Los conflictos entre franquiciados y franquiciadores

En la mayoría de las franquicias, los conflictos entre las partes en los contratos de franquicia, entre franquiciadores y franquiciados,  se generan por que el negocio no responde a las expectativas y voluntaria o involuntariamente, se dejan de pagar los cánones y se plantea demanda ante los tribunales. Sobre todo, no siempre es un camino de rosas la relación entre franquiciador y franquiciado, especialmente cuando este no está conforme con la rentabilidad de su negocio. Las desavenencias pueden surgir en cualquier momento, desde la fase precontractual hasta el fin de la relación, pero son más frecuentes después de la etapa de lanzamiento. En cualquier caso, conviene tener muy claros desde el principio los derechos y obligaciones de cada una de las partes, que deberían recogerse con nitidez en el contrato de franquicia.

En este sentido, muchas veces el franquiciado considera, en la etapa inicial de acuerdos, que emocionalmente es de entusiasmo, que el negocio siempre será más fácil de poner en marcha si a priori acepta todos los requisitos del franquiciador, con la vana pretensión de poder hacer lo que quiera una vez que esté en funcionamiento.

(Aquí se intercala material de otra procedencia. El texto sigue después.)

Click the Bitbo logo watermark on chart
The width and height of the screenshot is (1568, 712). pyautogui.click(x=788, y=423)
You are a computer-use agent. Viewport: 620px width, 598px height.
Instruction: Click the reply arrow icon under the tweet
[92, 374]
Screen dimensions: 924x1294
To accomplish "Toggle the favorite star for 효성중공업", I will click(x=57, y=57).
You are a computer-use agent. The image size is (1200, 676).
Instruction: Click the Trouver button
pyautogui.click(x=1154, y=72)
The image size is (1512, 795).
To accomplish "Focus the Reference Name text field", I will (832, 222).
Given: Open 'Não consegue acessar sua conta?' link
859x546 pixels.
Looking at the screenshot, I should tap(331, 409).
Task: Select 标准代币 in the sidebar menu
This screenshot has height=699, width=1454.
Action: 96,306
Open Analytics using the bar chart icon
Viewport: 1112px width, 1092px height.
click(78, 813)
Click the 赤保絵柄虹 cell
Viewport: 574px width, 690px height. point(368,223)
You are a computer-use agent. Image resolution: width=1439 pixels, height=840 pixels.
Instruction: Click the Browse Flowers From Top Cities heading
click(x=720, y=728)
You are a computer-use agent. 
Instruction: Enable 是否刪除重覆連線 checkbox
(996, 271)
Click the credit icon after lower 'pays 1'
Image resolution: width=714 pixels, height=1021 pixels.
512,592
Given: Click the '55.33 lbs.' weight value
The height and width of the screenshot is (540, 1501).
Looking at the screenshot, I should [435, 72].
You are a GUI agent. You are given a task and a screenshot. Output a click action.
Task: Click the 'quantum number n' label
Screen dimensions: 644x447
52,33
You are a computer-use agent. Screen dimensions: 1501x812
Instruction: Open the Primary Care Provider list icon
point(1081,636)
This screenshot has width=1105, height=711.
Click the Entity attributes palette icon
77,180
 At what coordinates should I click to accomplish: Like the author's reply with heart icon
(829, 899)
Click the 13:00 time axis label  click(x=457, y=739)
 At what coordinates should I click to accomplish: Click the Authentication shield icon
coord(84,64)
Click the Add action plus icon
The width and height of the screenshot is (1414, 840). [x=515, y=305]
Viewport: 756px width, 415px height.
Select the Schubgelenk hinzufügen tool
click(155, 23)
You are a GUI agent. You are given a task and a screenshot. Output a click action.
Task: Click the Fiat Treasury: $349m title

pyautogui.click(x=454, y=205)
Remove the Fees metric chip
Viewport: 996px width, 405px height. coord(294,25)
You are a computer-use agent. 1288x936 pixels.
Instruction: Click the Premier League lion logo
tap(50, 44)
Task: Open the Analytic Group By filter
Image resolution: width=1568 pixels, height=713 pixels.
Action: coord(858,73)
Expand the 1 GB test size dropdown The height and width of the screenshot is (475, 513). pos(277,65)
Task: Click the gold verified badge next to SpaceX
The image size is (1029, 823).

De tal modo que ya el germen del conflicto de intereses está en la etapa inicial.

El franquiciador tiene la obligación de facilitarnos información sobre los elementos esenciales del acuerdo de franquicia. En esta información deben aparecer todos los datos de identificación de la enseña, la descripción del sector de actividad, contenido y características de la franquicia y de su explotación, y estructura y extensión de la red, así como los elementos del contrato de franquicia. No obstante, se debe verificar y contrastar esta información, los signos distintivos que constituyen los elementos de identificación de la franquicia, su situación financiera o la pertenencia a asociaciones nacionales o internaciones del sector, así como si está o no inscrita en el Registro de Franquiciadores.

Los inicios de cualquier negocio suelen estar plagados de dudas y tensiones. Son momentos complicados en los que los franquiciados deben asimilar metodologías, conceptos y experiencias nuevas. En estas circunstancias lo habitual es que, ante cualquier duda, se consulte a la enseña o se le pida apoyo. Es lo que viene a denominarse como año dulce. Un periodo de tiempo en el que por lo general el franquiciado no pondrá en tela de juicio las directrices estratégicas y de todo tipo del negocio impuestas desde el franquiciador e intentará aplicar los manuales operativos como le indican. Transcurrida esa luna de miel, que dependiendo de la intensidad de la relación puede durar unos meses, un año o más tiempo, la dulzura comenzará a remitir. Por un lado, el asociado empieza a sentirse más seguro en la gestión del negocio, a pensar que ya lo sabe todo y no necesita los consejos de la central. Por otra parte, no es raro que se cuestione que lo que recibe a cambio de los cánones no está compensado con lo que le da el franquiciador.

Asimismo, tampoco es extraño que haya franquiciados que no quieran esperar a que los rendimientos del negocio tengan un crecimiento más o menos controlado. Esta fase suele afectar a una parte de los franquiciados que comienzan su andadura en el mundo empresarial, y en ocasiones acaba convirtiéndose en un verdadero foco de conflicto.

Los incumplimientos que pueden ser motivo de conflicto se suelen dar por el impago de cánones, por la venta de productos no autorizados, el falseamiento de datos o la utilización indebida del saber hacer, en el caso del franquiciado. O bien por la imposición injustificada de fuentes de suministro, falta de formación, ausencia de publicidad en la red o “competencia desleal” por parte del franquiciador. Sin embargo, detrás de todas estas causas subyace un problema fundamental que tiene que ver con la cuestión monetaria, tal y como reconocen los asesores en franquicia. Los principales motivos de conflicto son de índole económica.

Dicho lo anterior, es cierto que la mayoría de esos conflictos podrían resolverse mediante un proceso de negociación y acuerdo, y solo una minoría termina resolviéndose ante los Juzgados y Tribunales.